‘Why’ Passion Matters
October 30, 2015

What is your secret?

Over the next few weeks and months, then we will be diving into the deep end of secret discover.

What do we think we know that few others believe?  Mission driven companies outperform and it is possible to spot these companies.

Can mission-driven companies be identified in advanced and drive long-term performance?

Inspired by a few items, notably the Simon Sinek Ted talk and portions of Future Perfect by Steven Johnson, we think we have found a secret.

In order to drive long-term performance, then the Why must provide a competitive advantage (see this Evergreen Business Weekly overview of competitive advantage).  As Warren Buffet likes to discuss, what is the moat?

So, our theory is strong mission-driven companies have a moat that includes engaged employees and engaged customers.  Mission-driven companies differentiate through common values and avoid mercenaries.

It would be good to define mission-driven because I do not think it relates solely to a specific “cause” or you must value your employees.  I think it means the founders are driven by a specific mission or objective.  A world changing concept and they set up the company culture to achieve that goal.

Under this premise Uber and AirBnb are mission-driven.  I’m not sure if there are two startups that have more different founders and company cultures, but both are aiming to redefine transportation and travel.  Massively entrenched sectors, but both are succeeding.

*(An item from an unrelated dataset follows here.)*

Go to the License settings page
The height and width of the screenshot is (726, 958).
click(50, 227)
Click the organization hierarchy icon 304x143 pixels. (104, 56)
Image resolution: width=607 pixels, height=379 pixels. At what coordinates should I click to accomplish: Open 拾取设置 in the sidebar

As noted from the returns (measured against the S&P 500), it is certainly easy to find select companies that look quite good.  Previously, we looked at a similar topic in Mean People Suck and showed returns (also based on Future Perfect information) are quite successful.

Johnson includes returns of “stakeholder” firms against the S&P 500 for the 10-year period ended in 2006.  The results would seem to align with Mean People Fail.

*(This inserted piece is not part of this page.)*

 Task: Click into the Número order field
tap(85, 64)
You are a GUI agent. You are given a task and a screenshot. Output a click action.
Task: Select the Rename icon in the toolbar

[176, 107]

Stakeholders Return: 1,026%
S&P 500 Return: 122%

But we questioned the sustainability of these returns because it is easier to select a successful stakeholder driven company with a rearview mirror.  To be a viable framework for future investments, then it is important to create a filter that will be forward looking and sustainable over time.

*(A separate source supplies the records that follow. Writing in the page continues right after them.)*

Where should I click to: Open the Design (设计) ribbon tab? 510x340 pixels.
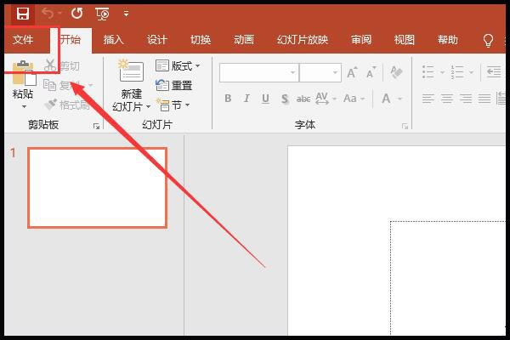(157, 40)
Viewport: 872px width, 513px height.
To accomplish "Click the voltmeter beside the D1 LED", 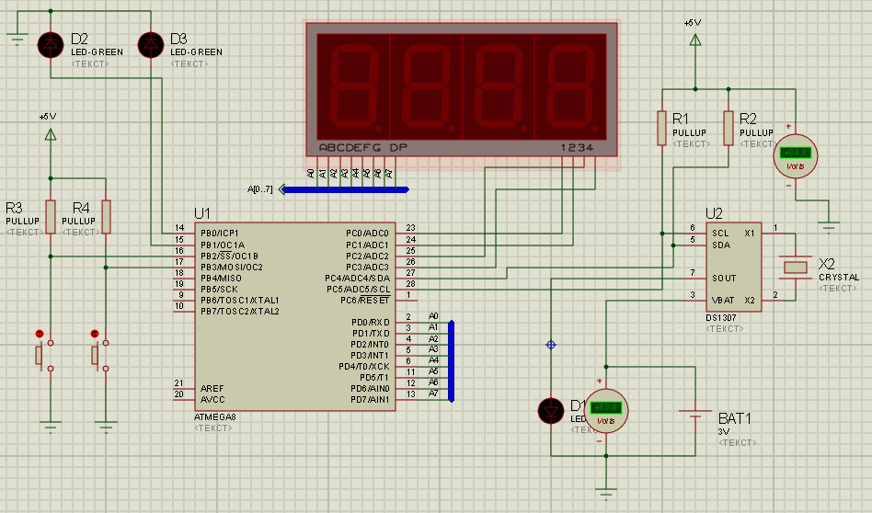I will (605, 409).
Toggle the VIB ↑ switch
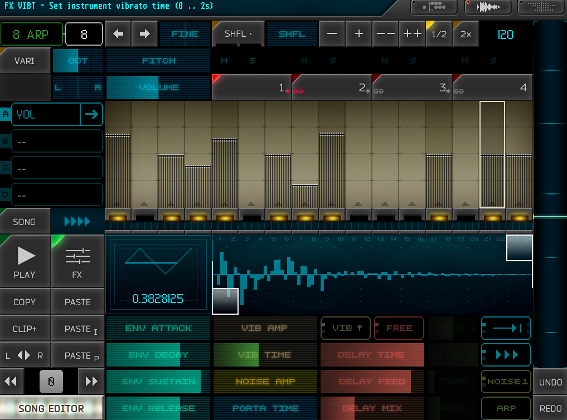This screenshot has width=567, height=420. 346,328
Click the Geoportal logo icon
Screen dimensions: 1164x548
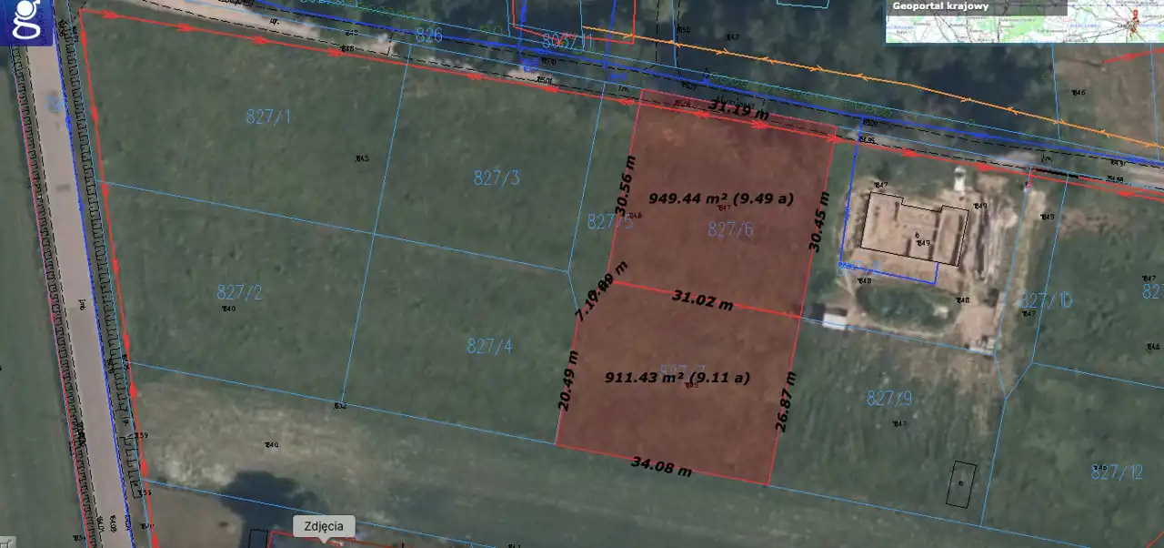point(27,22)
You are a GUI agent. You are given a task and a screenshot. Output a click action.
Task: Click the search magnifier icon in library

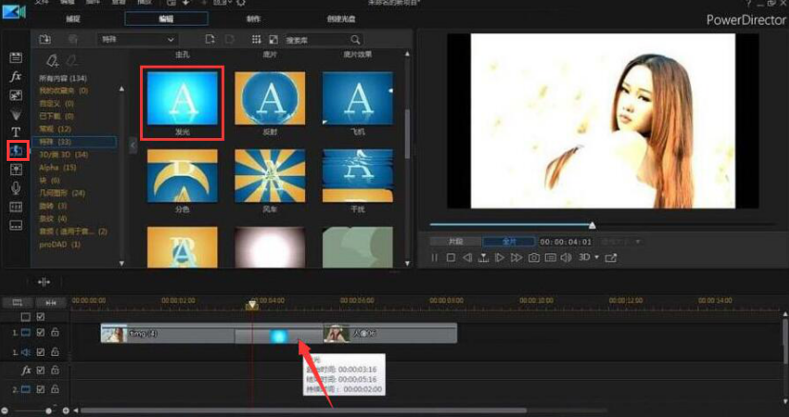pos(355,39)
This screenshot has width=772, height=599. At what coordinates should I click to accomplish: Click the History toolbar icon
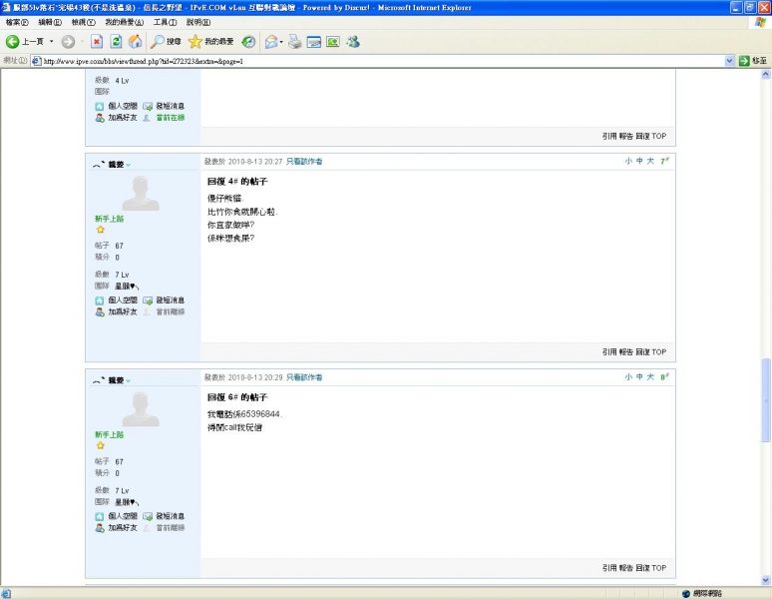click(248, 41)
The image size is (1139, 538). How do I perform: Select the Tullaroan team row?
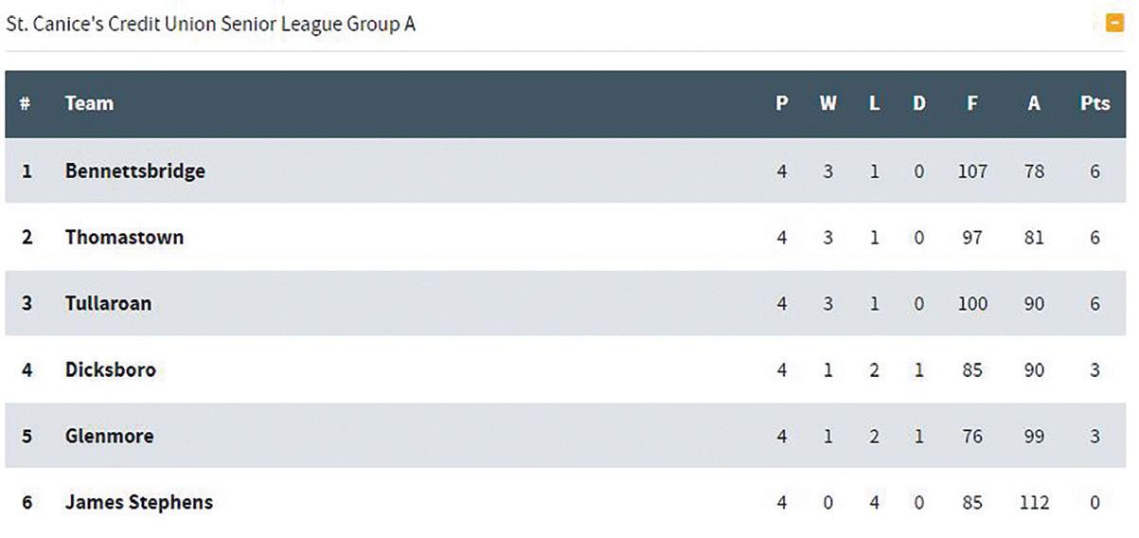pyautogui.click(x=568, y=303)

Interestingly, the recent Bloomberg Business (f/k/a BusinessWeek) issue detailed how public companies may be forced into changing core values in order to produce better returns.  Largely, the media discusses these companies as part of the conscious capitalism movement and takes a deep dive into The Container Store (TCS).  The piece examines if shareholder pressure will impact the stakeholder friendly (and employee friendly) company culture.

Will Investors Put the Lid on the Container Store’s Generous Wages?

CEO Kip Tindell’s brand of “conscious capitalism” is being tested in the face of a plunging share price.

The Container Store provides a live experiment.  Can the founder and management team hold strong to investor pressure?  It will be interesting to see how the quarterly and annual performance shakes out over the next 6-12 months.

Often, examples of conscious capital companies, which are mission-driven are proven companies (see Starbucks and Southwest Airlines).  The Container Store provide an opportunity to see a successful and growing company, which is newly public respond to investor demand.

Over time, then a Why filter can be created and evaluate early stage companies.  The connection to Why the company was formed, the vision and the culture to create the company seems like the primary driver.  The commitment of the founder and management team to execute against the values could align with the successful companies that move from startup to Fortune 500 and that is what we are trying to discover.

If so, then we can make investment decisions with these filters.  This is Why Why matters.